The #18802 proposal, on the other hand, has completely different purpose - to provide access to per-CPU objects. This proposal has no clear vision yet, not saying about the implementation. For example, as I understood from the #18802 proposal, it wants creating some magic sharded object, which will have exactly one shard per P. On the other hand, the sync.Pool allows storing multiple local objects at the same P. It also allows dropping the stored objects at any time, so the user must expect that sync.Pool.Get() or sync.Pool.GetLocal() may return nil.

Jorropo commented 9 months ago

@valyala thx for the explanation in what way it is different. To me they still seem extremely similar, I could create GetLocal with #18802 by storing a pointer to a slice in the sharded value. (so can store more than one value).

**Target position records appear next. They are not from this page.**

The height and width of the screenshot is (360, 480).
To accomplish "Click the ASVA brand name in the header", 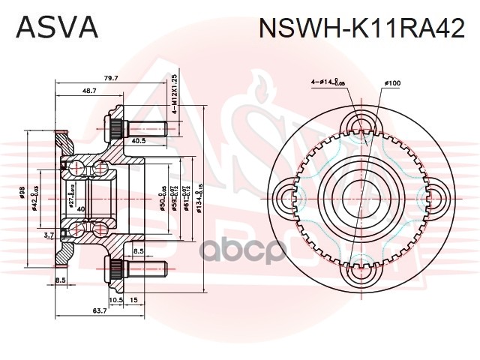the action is pyautogui.click(x=56, y=27).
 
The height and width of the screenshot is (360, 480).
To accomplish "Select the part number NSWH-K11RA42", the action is pyautogui.click(x=362, y=28).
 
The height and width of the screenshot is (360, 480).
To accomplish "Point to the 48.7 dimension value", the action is pyautogui.click(x=89, y=91).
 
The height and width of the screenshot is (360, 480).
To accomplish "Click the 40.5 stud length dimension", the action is pyautogui.click(x=138, y=140).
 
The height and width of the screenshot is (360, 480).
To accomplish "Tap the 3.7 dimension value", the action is pyautogui.click(x=49, y=236).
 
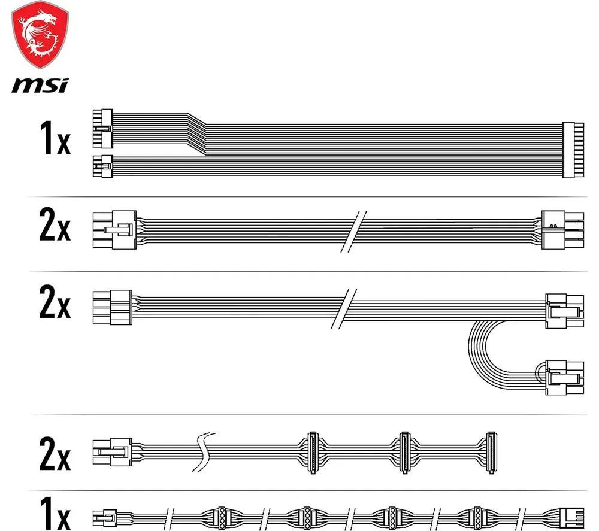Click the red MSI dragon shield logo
[40, 35]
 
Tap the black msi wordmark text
[40, 86]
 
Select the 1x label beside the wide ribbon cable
[55, 138]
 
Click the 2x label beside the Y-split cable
[55, 302]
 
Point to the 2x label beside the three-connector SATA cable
[55, 454]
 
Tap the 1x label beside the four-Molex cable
[55, 514]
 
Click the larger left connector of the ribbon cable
[102, 129]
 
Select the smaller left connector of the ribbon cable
[102, 166]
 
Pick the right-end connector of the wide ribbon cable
[573, 150]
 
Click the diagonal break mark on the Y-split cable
[343, 309]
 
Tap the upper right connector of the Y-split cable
[565, 311]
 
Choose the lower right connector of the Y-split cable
[565, 377]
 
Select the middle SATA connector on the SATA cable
[404, 453]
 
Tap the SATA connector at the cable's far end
[491, 453]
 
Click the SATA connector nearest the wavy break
[313, 453]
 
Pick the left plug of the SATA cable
[113, 452]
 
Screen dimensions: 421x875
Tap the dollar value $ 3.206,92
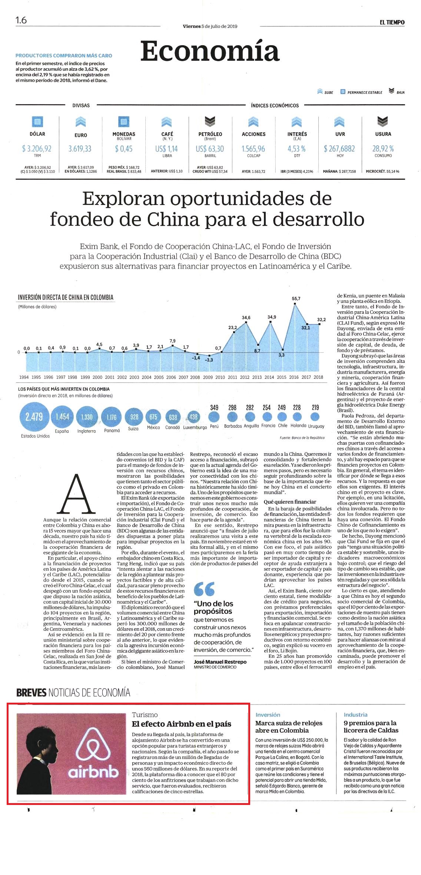(37, 149)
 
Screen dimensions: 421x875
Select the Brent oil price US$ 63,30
(210, 149)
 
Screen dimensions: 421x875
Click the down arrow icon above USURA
(383, 121)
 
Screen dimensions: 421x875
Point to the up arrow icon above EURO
(81, 121)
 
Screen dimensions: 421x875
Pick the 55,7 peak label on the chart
(296, 298)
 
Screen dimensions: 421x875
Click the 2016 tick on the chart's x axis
(294, 377)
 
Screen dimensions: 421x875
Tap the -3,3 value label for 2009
(209, 360)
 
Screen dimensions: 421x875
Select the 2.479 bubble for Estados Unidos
(34, 417)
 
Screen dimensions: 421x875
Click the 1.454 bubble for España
(62, 417)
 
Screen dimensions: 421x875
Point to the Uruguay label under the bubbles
(316, 426)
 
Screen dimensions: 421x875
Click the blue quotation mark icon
(204, 589)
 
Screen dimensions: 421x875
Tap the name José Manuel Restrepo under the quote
(220, 662)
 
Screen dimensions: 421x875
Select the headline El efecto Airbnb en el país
(182, 724)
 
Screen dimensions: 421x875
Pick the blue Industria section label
(355, 715)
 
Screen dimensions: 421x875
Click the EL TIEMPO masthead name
(392, 22)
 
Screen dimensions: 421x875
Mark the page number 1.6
(21, 20)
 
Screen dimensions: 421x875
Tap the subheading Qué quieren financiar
(290, 502)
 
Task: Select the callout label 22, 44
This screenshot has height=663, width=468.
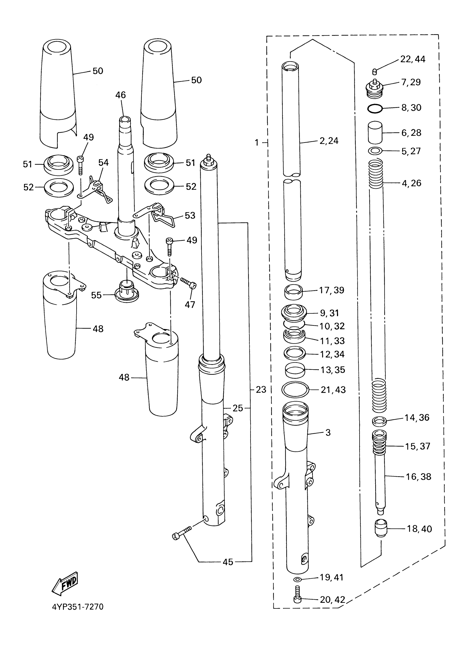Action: click(x=413, y=59)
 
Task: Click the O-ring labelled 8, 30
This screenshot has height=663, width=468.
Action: click(x=375, y=109)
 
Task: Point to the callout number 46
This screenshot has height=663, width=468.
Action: click(x=121, y=95)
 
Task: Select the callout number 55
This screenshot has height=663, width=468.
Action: click(x=96, y=295)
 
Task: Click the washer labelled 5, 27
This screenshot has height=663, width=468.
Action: click(x=375, y=151)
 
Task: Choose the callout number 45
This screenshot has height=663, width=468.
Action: click(x=228, y=562)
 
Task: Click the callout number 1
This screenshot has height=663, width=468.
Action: click(x=257, y=142)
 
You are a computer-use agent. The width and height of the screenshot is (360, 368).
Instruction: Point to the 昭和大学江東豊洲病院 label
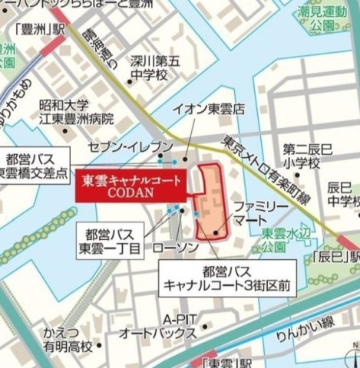pos(75,112)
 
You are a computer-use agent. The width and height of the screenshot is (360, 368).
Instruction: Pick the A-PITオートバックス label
pos(157,327)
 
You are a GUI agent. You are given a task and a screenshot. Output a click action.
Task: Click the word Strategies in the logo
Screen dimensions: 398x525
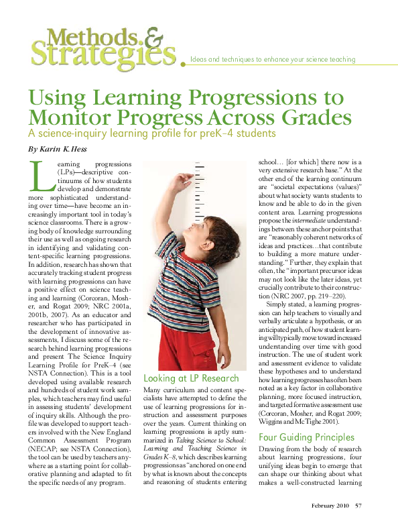pos(100,54)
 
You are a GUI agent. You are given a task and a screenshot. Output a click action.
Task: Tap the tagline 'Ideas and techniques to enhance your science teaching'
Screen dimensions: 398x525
pos(273,60)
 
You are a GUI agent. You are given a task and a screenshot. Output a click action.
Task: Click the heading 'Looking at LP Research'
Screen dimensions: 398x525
pos(191,379)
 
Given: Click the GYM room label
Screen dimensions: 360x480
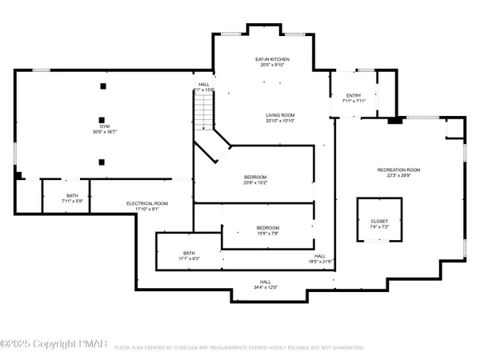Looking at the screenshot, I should (x=104, y=126).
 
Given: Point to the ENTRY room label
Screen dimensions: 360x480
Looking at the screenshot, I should (x=354, y=95).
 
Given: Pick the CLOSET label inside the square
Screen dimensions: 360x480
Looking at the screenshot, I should (x=379, y=221).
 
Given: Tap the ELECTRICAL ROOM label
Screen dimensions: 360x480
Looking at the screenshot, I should (x=147, y=203).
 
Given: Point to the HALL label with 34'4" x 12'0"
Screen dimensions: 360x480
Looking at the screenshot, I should (x=265, y=282).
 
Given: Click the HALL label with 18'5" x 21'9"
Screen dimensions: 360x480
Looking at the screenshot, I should (x=319, y=256).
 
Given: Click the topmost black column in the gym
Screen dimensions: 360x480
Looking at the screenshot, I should (x=102, y=86).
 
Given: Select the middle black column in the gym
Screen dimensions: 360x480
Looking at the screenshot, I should (x=102, y=113).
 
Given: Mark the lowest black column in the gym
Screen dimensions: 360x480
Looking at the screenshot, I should (x=102, y=162).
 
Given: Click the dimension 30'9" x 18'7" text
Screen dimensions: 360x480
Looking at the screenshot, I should (x=104, y=132).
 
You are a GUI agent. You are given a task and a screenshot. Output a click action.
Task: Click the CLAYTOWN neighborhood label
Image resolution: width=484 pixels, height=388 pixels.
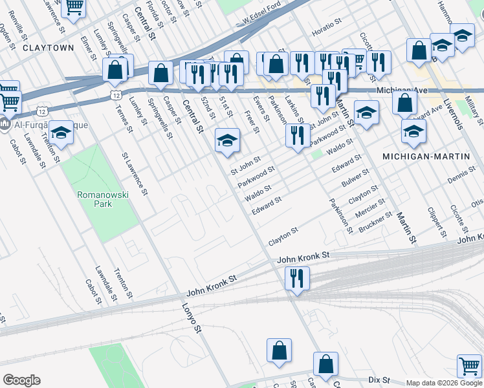(x=48, y=48)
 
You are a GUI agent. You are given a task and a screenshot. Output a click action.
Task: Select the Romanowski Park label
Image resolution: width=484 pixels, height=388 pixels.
(x=94, y=199)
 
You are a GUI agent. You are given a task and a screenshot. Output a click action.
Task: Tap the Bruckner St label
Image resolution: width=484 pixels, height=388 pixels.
(x=375, y=222)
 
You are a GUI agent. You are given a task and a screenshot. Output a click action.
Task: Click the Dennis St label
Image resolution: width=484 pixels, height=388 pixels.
(x=461, y=175)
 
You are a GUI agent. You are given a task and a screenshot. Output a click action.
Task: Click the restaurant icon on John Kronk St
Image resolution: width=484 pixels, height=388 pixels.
(x=296, y=279)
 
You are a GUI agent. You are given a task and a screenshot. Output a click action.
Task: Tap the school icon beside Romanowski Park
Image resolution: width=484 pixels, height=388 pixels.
(x=61, y=133)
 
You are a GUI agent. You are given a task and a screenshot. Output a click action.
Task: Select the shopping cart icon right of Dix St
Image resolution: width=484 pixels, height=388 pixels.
(x=468, y=365)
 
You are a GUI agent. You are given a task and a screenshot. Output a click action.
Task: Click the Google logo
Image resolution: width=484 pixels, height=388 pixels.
(x=21, y=380)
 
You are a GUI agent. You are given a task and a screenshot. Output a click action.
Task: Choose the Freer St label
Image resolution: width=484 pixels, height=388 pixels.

About your proposal I don't think returning nil feel sync.Poolish, imo it should call sync.Pool.New.

qiulaidongfeng commented 9 months ago

Note that if sync.Pool also supports stealing objects from other P cache, a goroutine Local store or P store may be required, to prevent one goroutine from getting objects in a P-local and another goroutine from stealing objects from that P-local., so that {Get,Put}Local does not require atomic operation synchronization, because this way, the same block of memory will not have unlocked or not have atomic synchronized reads and writes.

prattmic commented 9 months ago

cc @aclements @mknyszek

aclements commented 9 months ago

You've identified an interesting issue, but I don't think putting the problem on the user by adding an API is the right answer. I think it would be really unclear to users when to call Get versus GetLocal, and would likely depend on the properties of the system their code is running on.

Instead, I think we could improve sync.Pool's implementation without exposing this complexity to users. For example, Get is always allowed to return a new object, so we could certainly implement a policy where it steals less aggressively (or even never!) from distant caches. I think the main barrier to doing something like that would be that we don't have any sort of CPU/memory affinity right now, and I would worry that doing it strictly based on local/non-local P would interfere too much with existing uses. (Besides, stealing from other CPUs that share an LLC is still pretty cheap compared to stealing from a remote node.)

valyala commented 9 months ago

I don't think putting the problem on the user by adding an API is the right answer. I think it would be really unclear to users when to call Get versus GetLocal, and would likely depend on the properties of the system their code is running on.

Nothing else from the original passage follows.